#### [WHAT IS ASKED]
Format the records below as a JSON list of strings, one string per line, and omit any blank lines.
-------- INFORMATION PROVIDED --------
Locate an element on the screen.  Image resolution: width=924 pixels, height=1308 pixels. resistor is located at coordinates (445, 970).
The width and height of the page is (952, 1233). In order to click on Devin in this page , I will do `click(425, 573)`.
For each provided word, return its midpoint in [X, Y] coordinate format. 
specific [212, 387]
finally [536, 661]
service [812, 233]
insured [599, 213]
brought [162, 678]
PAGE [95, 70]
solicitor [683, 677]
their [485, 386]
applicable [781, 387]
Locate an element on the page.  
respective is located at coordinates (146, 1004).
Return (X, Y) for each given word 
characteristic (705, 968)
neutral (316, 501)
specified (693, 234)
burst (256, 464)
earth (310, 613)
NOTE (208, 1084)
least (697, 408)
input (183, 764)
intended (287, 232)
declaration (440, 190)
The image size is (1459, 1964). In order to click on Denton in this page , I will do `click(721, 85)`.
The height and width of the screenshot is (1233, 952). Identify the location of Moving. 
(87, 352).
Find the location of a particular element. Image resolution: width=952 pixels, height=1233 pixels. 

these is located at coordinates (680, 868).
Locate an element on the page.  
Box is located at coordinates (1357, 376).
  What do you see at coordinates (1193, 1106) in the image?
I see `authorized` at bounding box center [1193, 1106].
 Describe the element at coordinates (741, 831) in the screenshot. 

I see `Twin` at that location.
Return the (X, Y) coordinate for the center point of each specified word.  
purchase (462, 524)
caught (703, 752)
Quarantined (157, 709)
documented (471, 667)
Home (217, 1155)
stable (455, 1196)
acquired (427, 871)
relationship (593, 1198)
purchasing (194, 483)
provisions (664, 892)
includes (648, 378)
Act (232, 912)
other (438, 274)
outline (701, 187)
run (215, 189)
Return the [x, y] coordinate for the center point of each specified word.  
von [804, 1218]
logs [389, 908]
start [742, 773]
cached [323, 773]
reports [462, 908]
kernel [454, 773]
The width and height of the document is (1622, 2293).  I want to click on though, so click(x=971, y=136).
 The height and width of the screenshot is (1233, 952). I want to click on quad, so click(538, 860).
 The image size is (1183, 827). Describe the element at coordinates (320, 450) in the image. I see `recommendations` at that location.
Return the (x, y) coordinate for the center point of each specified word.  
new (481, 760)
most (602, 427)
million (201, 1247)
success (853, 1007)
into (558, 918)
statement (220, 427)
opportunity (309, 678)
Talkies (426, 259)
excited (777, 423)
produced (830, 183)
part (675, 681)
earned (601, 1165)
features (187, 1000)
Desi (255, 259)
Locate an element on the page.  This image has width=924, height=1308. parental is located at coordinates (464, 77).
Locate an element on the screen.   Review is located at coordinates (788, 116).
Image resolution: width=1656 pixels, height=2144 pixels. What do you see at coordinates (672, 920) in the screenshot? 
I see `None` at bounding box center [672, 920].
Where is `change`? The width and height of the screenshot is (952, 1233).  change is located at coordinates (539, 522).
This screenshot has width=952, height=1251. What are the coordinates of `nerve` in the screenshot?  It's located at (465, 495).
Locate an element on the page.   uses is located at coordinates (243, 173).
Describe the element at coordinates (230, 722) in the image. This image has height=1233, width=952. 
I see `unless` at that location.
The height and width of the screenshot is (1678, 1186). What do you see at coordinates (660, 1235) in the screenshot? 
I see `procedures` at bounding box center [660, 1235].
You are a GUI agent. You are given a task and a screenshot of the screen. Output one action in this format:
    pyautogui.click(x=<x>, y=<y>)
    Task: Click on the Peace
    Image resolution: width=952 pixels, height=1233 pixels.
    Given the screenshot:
--------
#### [EXERCISE OUTPUT]
[
  "Locate an element on the screen.  Image resolution: width=924 pixels, height=1308 pixels. resistor is located at coordinates (445, 970).",
  "The width and height of the page is (952, 1233). In order to click on Devin in this page , I will do `click(425, 573)`.",
  "For each provided word, return its midpoint in [X, Y] coordinate format. ",
  "specific [212, 387]",
  "finally [536, 661]",
  "service [812, 233]",
  "insured [599, 213]",
  "brought [162, 678]",
  "PAGE [95, 70]",
  "solicitor [683, 677]",
  "their [485, 386]",
  "applicable [781, 387]",
  "Locate an element on the page.  ",
  "respective is located at coordinates (146, 1004).",
  "Return (X, Y) for each given word ",
  "characteristic (705, 968)",
  "neutral (316, 501)",
  "specified (693, 234)",
  "burst (256, 464)",
  "earth (310, 613)",
  "NOTE (208, 1084)",
  "least (697, 408)",
  "input (183, 764)",
  "intended (287, 232)",
  "declaration (440, 190)",
  "The image size is (1459, 1964). In order to click on Denton in this page , I will do `click(721, 85)`.",
  "The height and width of the screenshot is (1233, 952). Identify the location of Moving. ",
  "(87, 352).",
  "Find the location of a particular element. Image resolution: width=952 pixels, height=1233 pixels. ",
  "these is located at coordinates (680, 868).",
  "Locate an element on the page.  ",
  "Box is located at coordinates (1357, 376).",
  "  What do you see at coordinates (1193, 1106) in the image?",
  "I see `authorized` at bounding box center [1193, 1106].",
  " Describe the element at coordinates (741, 831) in the screenshot. ",
  "I see `Twin` at that location.",
  "Return the (X, Y) coordinate for the center point of each specified word.  ",
  "purchase (462, 524)",
  "caught (703, 752)",
  "Quarantined (157, 709)",
  "documented (471, 667)",
  "Home (217, 1155)",
  "stable (455, 1196)",
  "acquired (427, 871)",
  "relationship (593, 1198)",
  "purchasing (194, 483)",
  "provisions (664, 892)",
  "includes (648, 378)",
  "Act (232, 912)",
  "other (438, 274)",
  "outline (701, 187)",
  "run (215, 189)",
  "Return the [x, y] coordinate for the center point of each specified word.  ",
  "von [804, 1218]",
  "logs [389, 908]",
  "start [742, 773]",
  "cached [323, 773]",
  "reports [462, 908]",
  "kernel [454, 773]",
  "The width and height of the document is (1622, 2293).  I want to click on though, so click(x=971, y=136).",
  " The height and width of the screenshot is (1233, 952). I want to click on quad, so click(538, 860).",
  " The image size is (1183, 827). Describe the element at coordinates (320, 450) in the image. I see `recommendations` at that location.",
  "Return the (x, y) coordinate for the center point of each specified word.  ",
  "new (481, 760)",
  "most (602, 427)",
  "million (201, 1247)",
  "success (853, 1007)",
  "into (558, 918)",
  "statement (220, 427)",
  "opportunity (309, 678)",
  "Talkies (426, 259)",
  "excited (777, 423)",
  "produced (830, 183)",
  "part (675, 681)",
  "earned (601, 1165)",
  "features (187, 1000)",
  "Desi (255, 259)",
  "Locate an element on the page.  This image has width=924, height=1308. parental is located at coordinates (464, 77).",
  "Locate an element on the screen.   Review is located at coordinates (788, 116).",
  "Image resolution: width=1656 pixels, height=2144 pixels. What do you see at coordinates (672, 920) in the screenshot? ",
  "I see `None` at bounding box center [672, 920].",
  "Where is `change`? The width and height of the screenshot is (952, 1233).  change is located at coordinates (539, 522).",
  "This screenshot has width=952, height=1251. What are the coordinates of `nerve` in the screenshot?  It's located at (465, 495).",
  "Locate an element on the page.   uses is located at coordinates (243, 173).",
  "Describe the element at coordinates (230, 722) in the image. This image has height=1233, width=952. ",
  "I see `unless` at that location.",
  "The height and width of the screenshot is (1678, 1186). What do you see at coordinates (660, 1235) in the screenshot? ",
  "I see `procedures` at bounding box center [660, 1235].",
  "You are a GUI agent. You are given a task and a screenshot of the screen. Output one action in this format:",
  "    pyautogui.click(x=<x>, y=<y>)",
  "    Task: Click on the Peace",
  "    Image resolution: width=952 pixels, height=1233 pixels.",
  "    Given the screenshot:"
]